# [Direction]
Rewrite each of the following items with "icon" swapped for "symbol" and everything else unchanged, omitting the pictures.

----------

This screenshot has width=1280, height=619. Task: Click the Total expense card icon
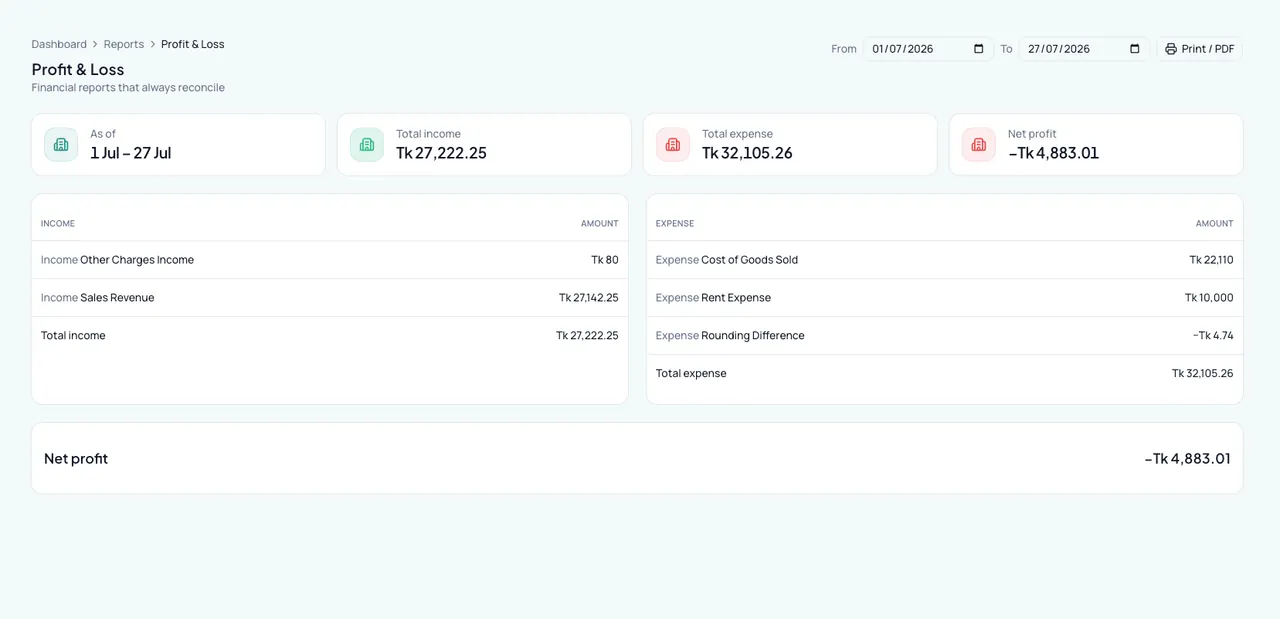673,145
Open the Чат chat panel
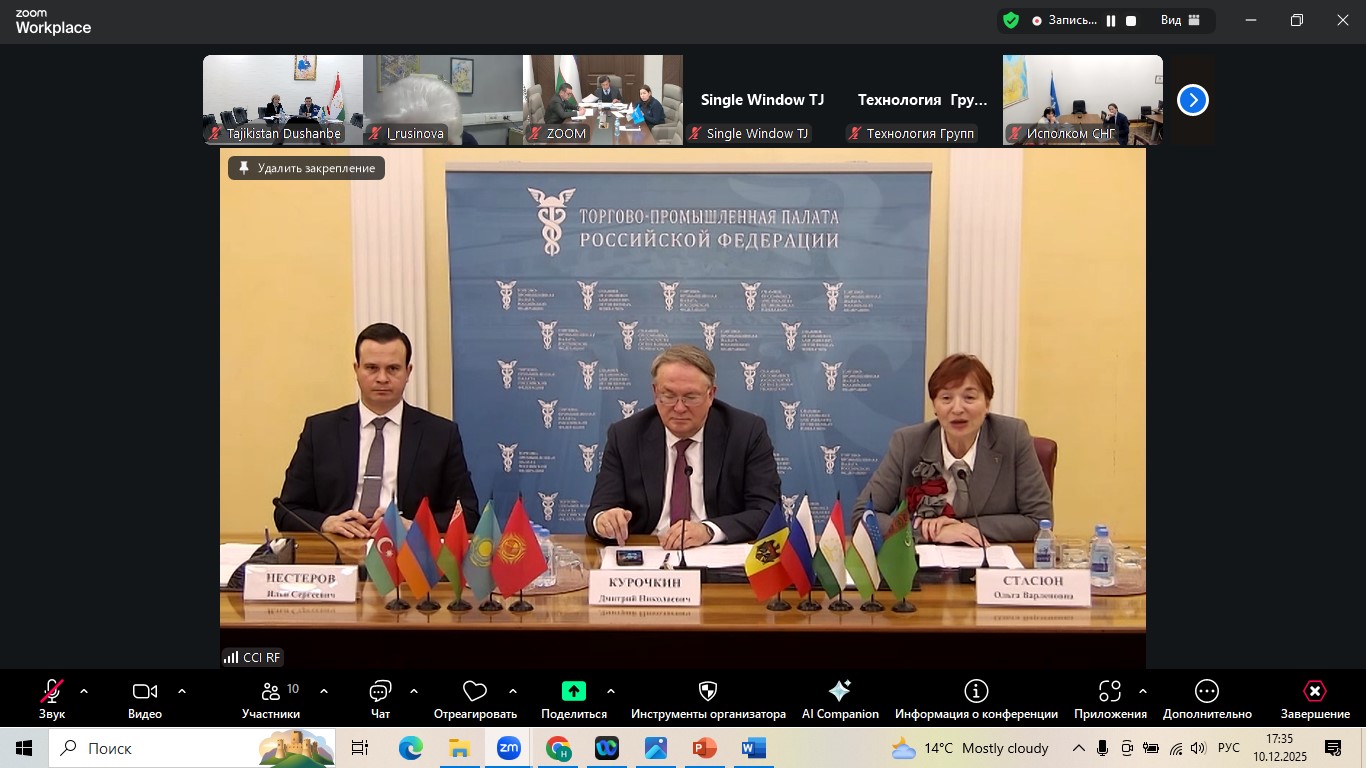The width and height of the screenshot is (1366, 768). coord(380,692)
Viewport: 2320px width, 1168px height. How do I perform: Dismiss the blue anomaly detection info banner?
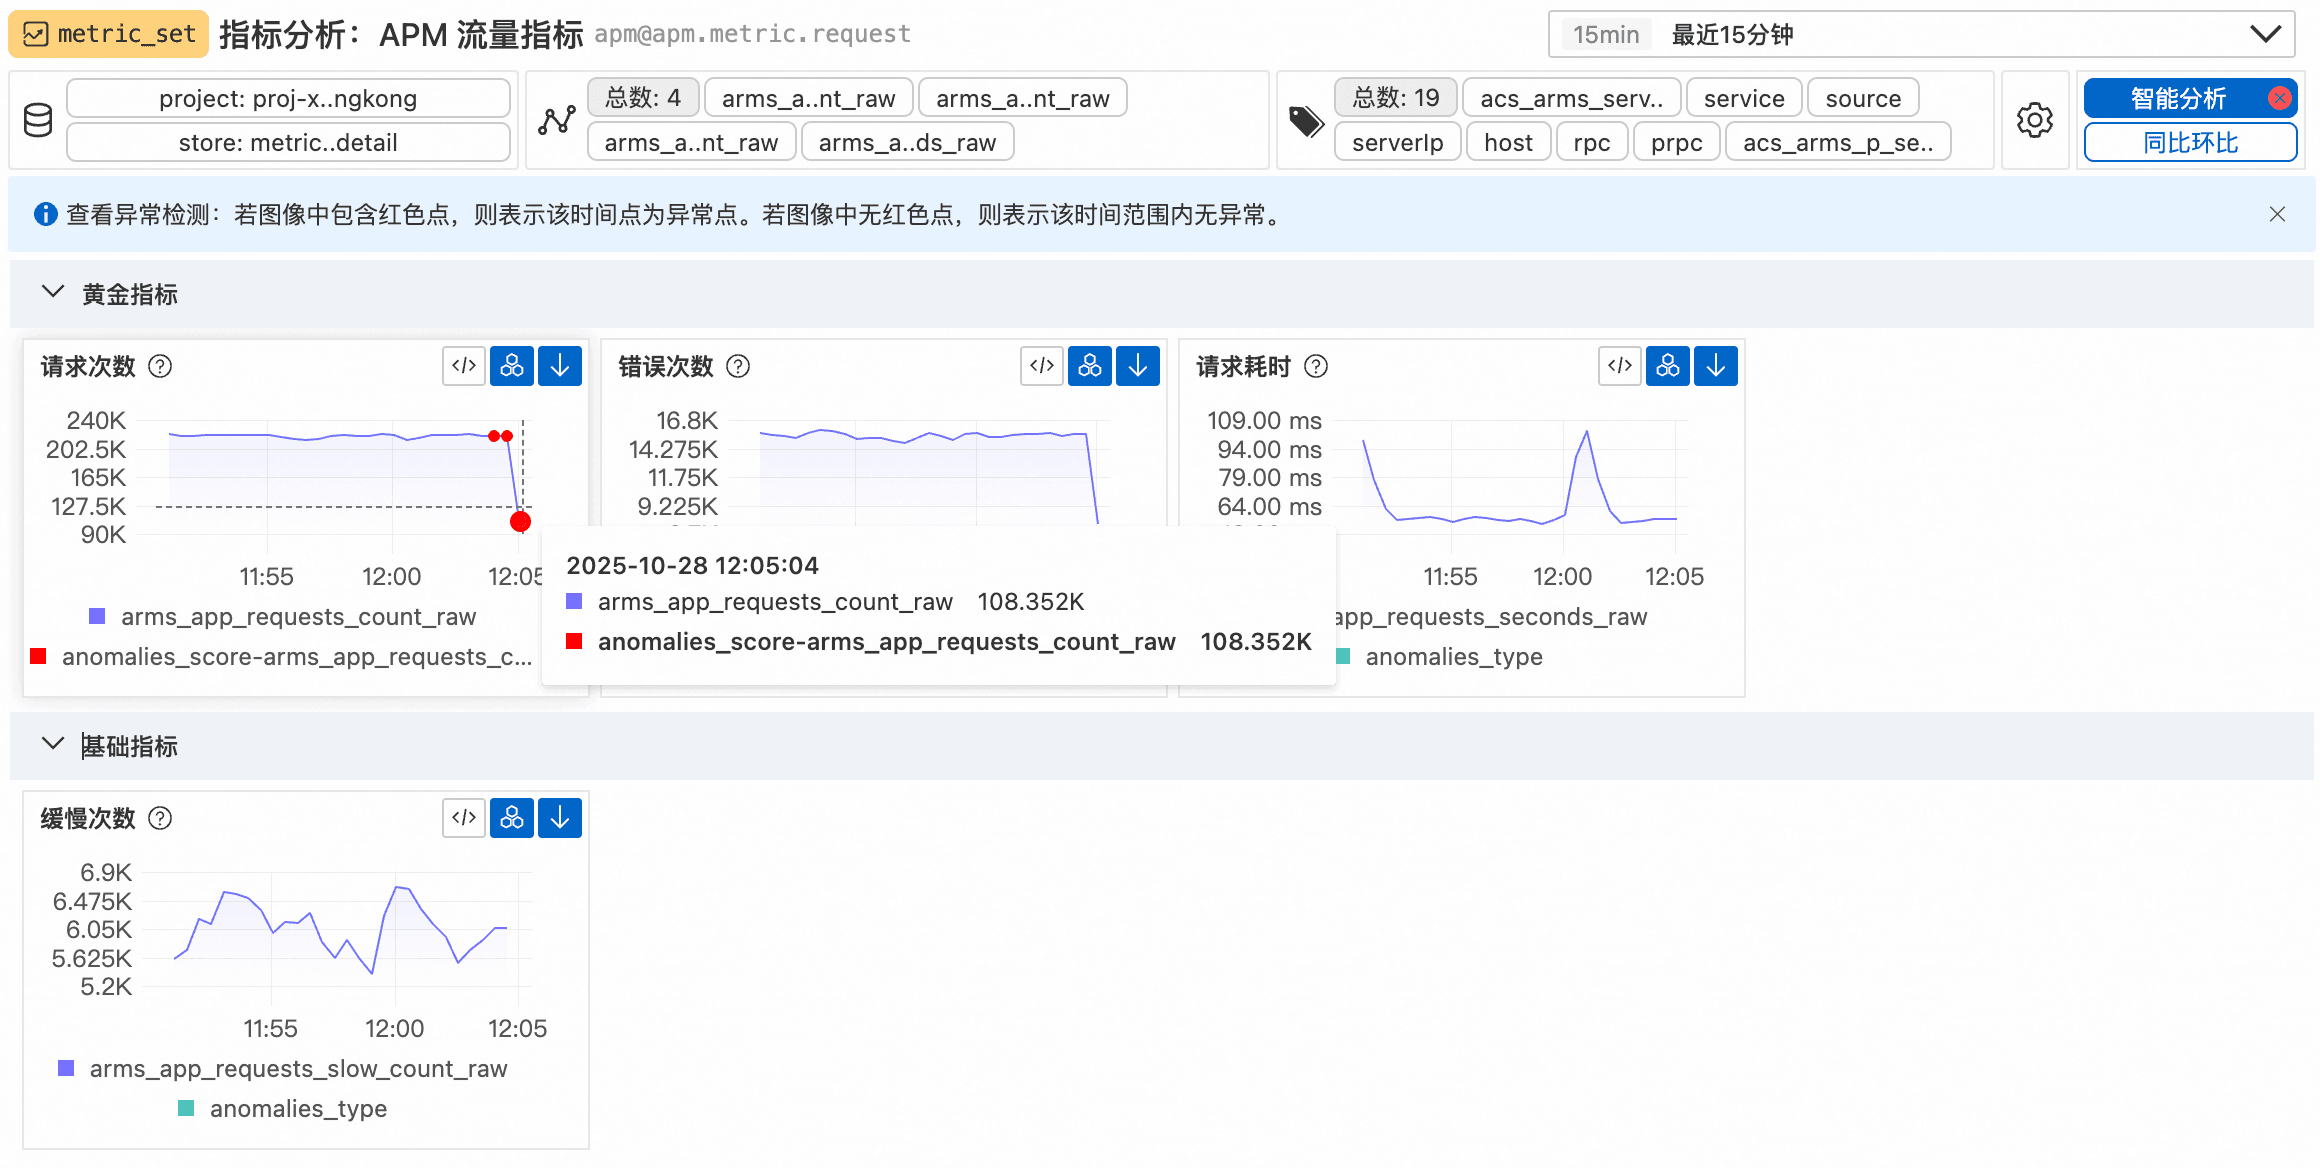coord(2277,214)
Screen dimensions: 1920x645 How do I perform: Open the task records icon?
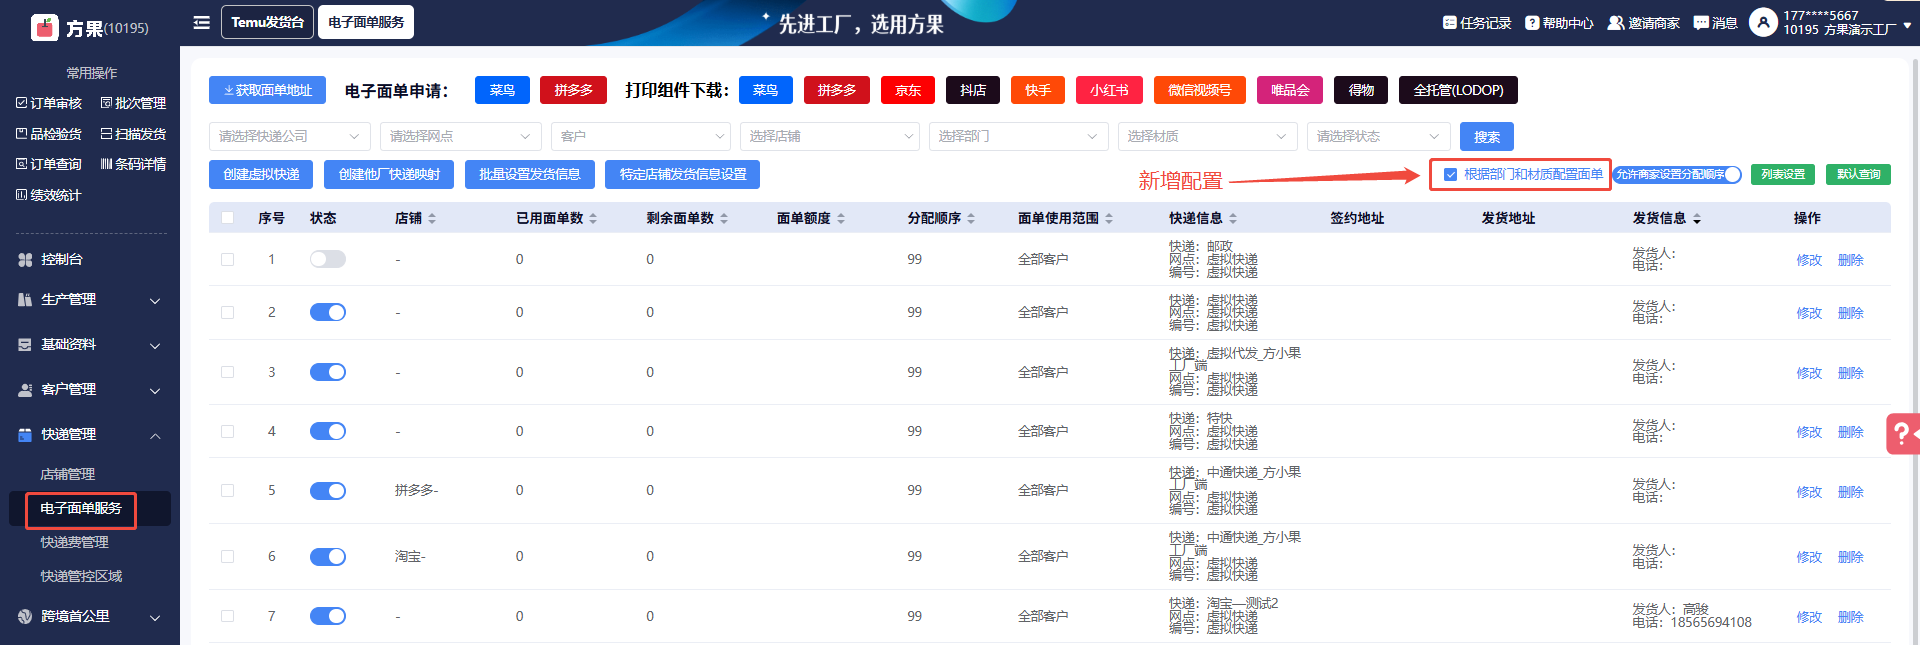[1449, 23]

----------

# [Answer]
This screenshot has width=1280, height=619. Task: Click the Total expense card symbol
673,145
Open the Чат chat panel
The width and height of the screenshot is (1366, 768). coord(380,692)
Viewport: 2320px width, 1168px height. How do I perform: Dismiss the blue anomaly detection info banner?
coord(2277,214)
Screen dimensions: 1920x645 How do I perform: Open the task records symbol?
[1449, 23]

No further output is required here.